Brian Kemp Resigns As Secretary Of State, Declares Himself Victor In Governor's Race

Nov 8, 2018

Republican Brian Kemp resigned as Georgia’s secretary of state Thursday.

Gov. Nathan Deal said he has accepted the resignation and will name Robyn Crittenden, commissioner of the Department of Human Services, as the interim secretary.

The office of secretary of state oversees elections, but Kemp remained in place throughout his run for governor despite multiple calls for him to step down. When asked why he didn’t step down earlier, Kemp said he felt no need to.

“I was never concerned about the criticism I was getting,” Kemp said. “I think that was purely political. We’ve had other democratic secretary of state’s serve in their own election many, many times including a run for governor.”

Kemp has also argued former Secretary of State Cathy Cox stayed in office while she ran for the Democratic nomination for governor in 2006.

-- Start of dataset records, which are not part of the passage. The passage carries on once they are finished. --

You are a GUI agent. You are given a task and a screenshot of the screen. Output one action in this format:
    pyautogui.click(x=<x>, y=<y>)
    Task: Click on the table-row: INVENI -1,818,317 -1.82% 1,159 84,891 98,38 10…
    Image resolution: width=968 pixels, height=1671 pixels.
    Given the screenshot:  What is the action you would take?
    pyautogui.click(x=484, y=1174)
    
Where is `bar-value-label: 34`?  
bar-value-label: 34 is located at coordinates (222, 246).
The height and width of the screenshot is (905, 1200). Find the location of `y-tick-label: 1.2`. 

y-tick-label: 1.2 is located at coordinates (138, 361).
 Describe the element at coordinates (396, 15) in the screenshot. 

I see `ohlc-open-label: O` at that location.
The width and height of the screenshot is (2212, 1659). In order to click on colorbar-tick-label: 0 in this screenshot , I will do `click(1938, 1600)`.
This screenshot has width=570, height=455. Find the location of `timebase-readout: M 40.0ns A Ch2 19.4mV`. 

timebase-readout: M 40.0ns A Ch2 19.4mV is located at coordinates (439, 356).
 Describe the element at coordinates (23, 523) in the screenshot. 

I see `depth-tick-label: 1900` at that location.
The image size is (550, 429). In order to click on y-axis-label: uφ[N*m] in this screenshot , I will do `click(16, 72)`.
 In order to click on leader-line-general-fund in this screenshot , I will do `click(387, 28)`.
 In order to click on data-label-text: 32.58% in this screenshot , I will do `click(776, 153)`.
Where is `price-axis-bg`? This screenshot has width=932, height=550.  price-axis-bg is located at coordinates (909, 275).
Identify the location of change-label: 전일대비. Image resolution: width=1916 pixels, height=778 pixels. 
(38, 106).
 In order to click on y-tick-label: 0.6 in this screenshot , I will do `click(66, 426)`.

He now finds himself in a heated, controversial finish for the governor’s office with Democratic candidate Stacey Abrams. Kemp has declared victory in the race that has yet to be certified.

The secretary of state’s office announced Wednesday there were more than 20,000 outstanding provisional ballots, but Kemp campaign staffers said even if Abrams were to receive all the votes it would not be enough to trigger a runoff.

Meanwhile, Abrams’ campaign has gathered a team of lawyers and plans to take legal action to ensure all votes were properly received and accounted for.

Protesters gather outside of the governor's office in Georgia's State Capitol building.
Credit Ross Terrell / GPB News

As Kemp announced himself the victor with Gov. Deal, about 20 protesters gathered inside the State Capitol just outside the governor's office. They held signs asking for a runoff, saying this election wasn't fair.

Wanda Mosley, who lives in South Fulton, said Kemp stepping down today was meaningless. 

"It's ceremonial," she said. "It's ridiculous. It's indicative of the kind of campaign he ran. A bunch of foolishness. I have no faith. I have zero confidence in him."

Abrams' campaign said she needs just under 26,000 votes to force a runoff and they believe enough votes are outstanding to do that. 

The secretary of state's office announced it will certify all votes by next Wednesday. 

Editor's note: This story was updated at 3:43 p.m. to include information on protesters and Abrams' campaign response.